=== Work order ===
Output the full listing again without altering anything.
§ §
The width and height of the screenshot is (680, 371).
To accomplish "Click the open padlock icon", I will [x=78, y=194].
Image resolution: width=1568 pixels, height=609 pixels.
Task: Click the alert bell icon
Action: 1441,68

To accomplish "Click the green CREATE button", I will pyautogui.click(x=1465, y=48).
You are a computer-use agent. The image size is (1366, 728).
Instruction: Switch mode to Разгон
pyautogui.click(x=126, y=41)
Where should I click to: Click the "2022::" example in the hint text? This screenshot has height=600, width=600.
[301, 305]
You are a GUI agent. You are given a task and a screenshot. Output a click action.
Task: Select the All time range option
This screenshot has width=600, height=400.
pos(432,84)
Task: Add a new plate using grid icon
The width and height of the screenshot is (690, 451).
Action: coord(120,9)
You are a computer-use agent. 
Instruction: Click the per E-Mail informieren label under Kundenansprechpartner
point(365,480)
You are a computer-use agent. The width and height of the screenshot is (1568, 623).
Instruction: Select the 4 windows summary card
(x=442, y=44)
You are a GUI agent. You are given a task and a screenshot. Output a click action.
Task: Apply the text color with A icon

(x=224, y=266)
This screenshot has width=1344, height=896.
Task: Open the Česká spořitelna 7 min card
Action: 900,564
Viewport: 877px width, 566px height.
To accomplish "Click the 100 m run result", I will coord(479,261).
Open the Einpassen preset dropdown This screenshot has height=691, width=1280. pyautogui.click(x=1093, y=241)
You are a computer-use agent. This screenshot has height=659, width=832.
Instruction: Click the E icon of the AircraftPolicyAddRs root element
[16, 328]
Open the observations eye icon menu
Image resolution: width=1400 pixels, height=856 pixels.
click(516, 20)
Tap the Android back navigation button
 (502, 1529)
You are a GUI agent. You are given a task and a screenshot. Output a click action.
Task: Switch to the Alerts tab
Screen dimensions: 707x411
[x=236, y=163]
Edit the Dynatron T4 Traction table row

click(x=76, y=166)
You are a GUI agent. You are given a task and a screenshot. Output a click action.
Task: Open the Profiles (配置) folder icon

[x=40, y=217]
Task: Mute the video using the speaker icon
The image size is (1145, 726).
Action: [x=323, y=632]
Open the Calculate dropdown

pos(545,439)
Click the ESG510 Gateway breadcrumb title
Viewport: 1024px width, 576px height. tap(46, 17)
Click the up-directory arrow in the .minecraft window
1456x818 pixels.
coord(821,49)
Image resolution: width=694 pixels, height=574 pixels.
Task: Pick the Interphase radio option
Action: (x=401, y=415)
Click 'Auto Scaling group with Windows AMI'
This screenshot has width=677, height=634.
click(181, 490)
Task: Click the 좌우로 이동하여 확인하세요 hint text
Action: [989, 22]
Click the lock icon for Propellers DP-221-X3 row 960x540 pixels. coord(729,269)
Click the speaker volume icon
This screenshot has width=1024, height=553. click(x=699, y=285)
§ §
=== Exercise response ===
The width and height of the screenshot is (680, 371).
To accomplish "Click the open padlock icon", I will [x=78, y=194].
Image resolution: width=1568 pixels, height=609 pixels.
Task: Click the alert bell icon
Action: 1441,68

To accomplish "Click the green CREATE button", I will pyautogui.click(x=1465, y=48).
You are a computer-use agent. The image size is (1366, 728).
Instruction: Switch mode to Разгон
pyautogui.click(x=126, y=41)
Where should I click to: Click the "2022::" example in the hint text? This screenshot has height=600, width=600.
[301, 305]
You are a GUI agent. You are given a task and a screenshot. Output a click action.
Task: Select the All time range option
This screenshot has width=600, height=400.
pos(432,84)
Task: Add a new plate using grid icon
The width and height of the screenshot is (690, 451).
Action: coord(120,9)
You are a computer-use agent. 
Instruction: Click the per E-Mail informieren label under Kundenansprechpartner
point(365,480)
You are a computer-use agent. The width and height of the screenshot is (1568, 623).
Instruction: Select the 4 windows summary card
(x=442, y=44)
You are a GUI agent. You are given a task and a screenshot. Output a click action.
Task: Apply the text color with A icon

(x=224, y=266)
This screenshot has width=1344, height=896.
Task: Open the Česká spořitelna 7 min card
Action: 900,564
Viewport: 877px width, 566px height.
To accomplish "Click the 100 m run result", I will coord(479,261).
Open the Einpassen preset dropdown This screenshot has height=691, width=1280. pyautogui.click(x=1093, y=241)
You are a computer-use agent. This screenshot has height=659, width=832.
Instruction: Click the E icon of the AircraftPolicyAddRs root element
[16, 328]
Open the observations eye icon menu
Image resolution: width=1400 pixels, height=856 pixels.
click(516, 20)
Tap the Android back navigation button
 (502, 1529)
You are a GUI agent. You are given a task and a screenshot. Output a click action.
Task: Switch to the Alerts tab
Screen dimensions: 707x411
[x=236, y=163]
Edit the Dynatron T4 Traction table row

click(x=76, y=166)
You are a GUI agent. You are given a task and a screenshot. Output a click action.
Task: Open the Profiles (配置) folder icon

[x=40, y=217]
Task: Mute the video using the speaker icon
The image size is (1145, 726).
Action: [x=323, y=632]
Open the Calculate dropdown

pos(545,439)
Click the ESG510 Gateway breadcrumb title
Viewport: 1024px width, 576px height. tap(46, 17)
Click the up-directory arrow in the .minecraft window
1456x818 pixels.
coord(821,49)
Image resolution: width=694 pixels, height=574 pixels.
Task: Pick the Interphase radio option
Action: (x=401, y=415)
Click 'Auto Scaling group with Windows AMI'
This screenshot has width=677, height=634.
click(181, 490)
Task: Click the 좌우로 이동하여 확인하세요 hint text
Action: [989, 22]
Click the lock icon for Propellers DP-221-X3 row 960x540 pixels. coord(729,269)
Click the speaker volume icon
This screenshot has width=1024, height=553. click(x=699, y=285)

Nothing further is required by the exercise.